Future of street food traders in doubt as 70% fear they will go under

Related tags: Coronavirus, Street food

Almost 70% of mobile catering, festival and street food traders believe their businesses will close permanently as a result of the Coronavirus pandemic, according to the trade body that represents the sector.

In a survey completed by more than 1,000 of its 6,500 members, the Nationwide Caterers Association (NCASS) found that 66% of respondents believe the situation will force their business to close.

The survey also showed that many independent operators were still unclear about information being issued by the Government, with 75% saying they were not clear about current Government guidance and 72% saying they did not know if they were eligible for rates relief.

“There’s a lot of confusion and uncertainty out there at the moment. Some mobile traders have taken the decision to close, as they feel that is the right thing to do,” says NCASS MD Alan Fox.

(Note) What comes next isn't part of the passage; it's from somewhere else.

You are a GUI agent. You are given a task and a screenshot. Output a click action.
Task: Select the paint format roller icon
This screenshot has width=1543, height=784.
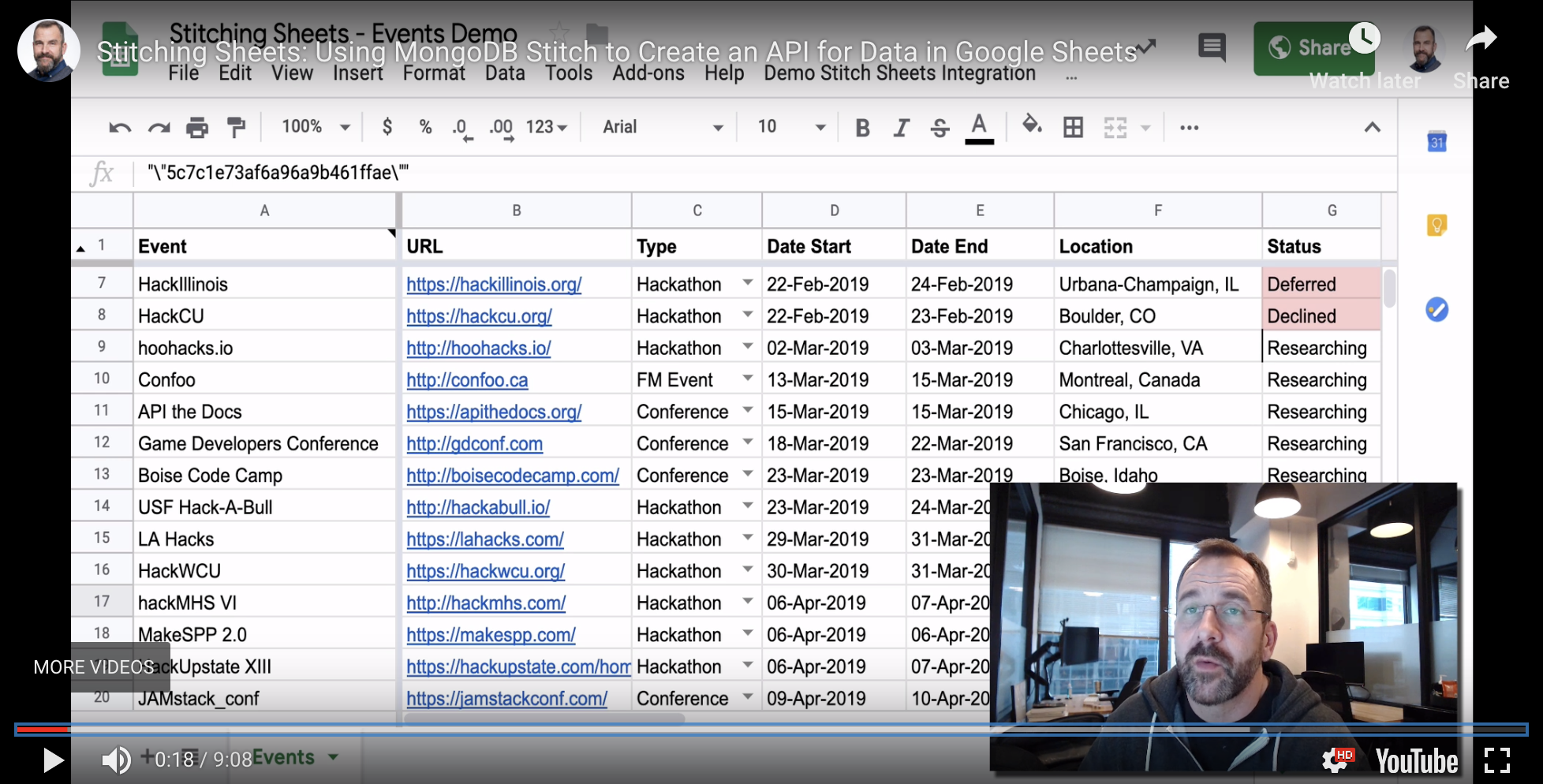point(236,128)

“Crucially, we want to help reassure the public that food delivery is safe when conducted in accordance with the latest guidelines.”

Much of the mobile and independent catering industry has had to close due to the necessary restrictions on public gatherings and the consequent social distancing measures that have been out in place to curb the Coronavirus pandemic. According to the NCASS survey results, 49% of member businesses are currently using their own personal savings to survive.

Last week Boxpark, which uses a number of independent traders at its three London venues, closed all of its operations until further notice​. Up until then, some had been offering a delivery service but they have now ceased trading.

However, many independent traders also believe that having access to funds would offer them a crucial lifeline, according to NCASS, with 73% believing a business grant could save them.

In light of the outbreak, NCASS has been providing practical support in the form of working documents and business strategies to its members. Other measures include, a template letter which members can complete and send to their relevant MP, a business survival strategy, and outlining measures that caterers can take if they’re looking to change their business model to a food delivery business.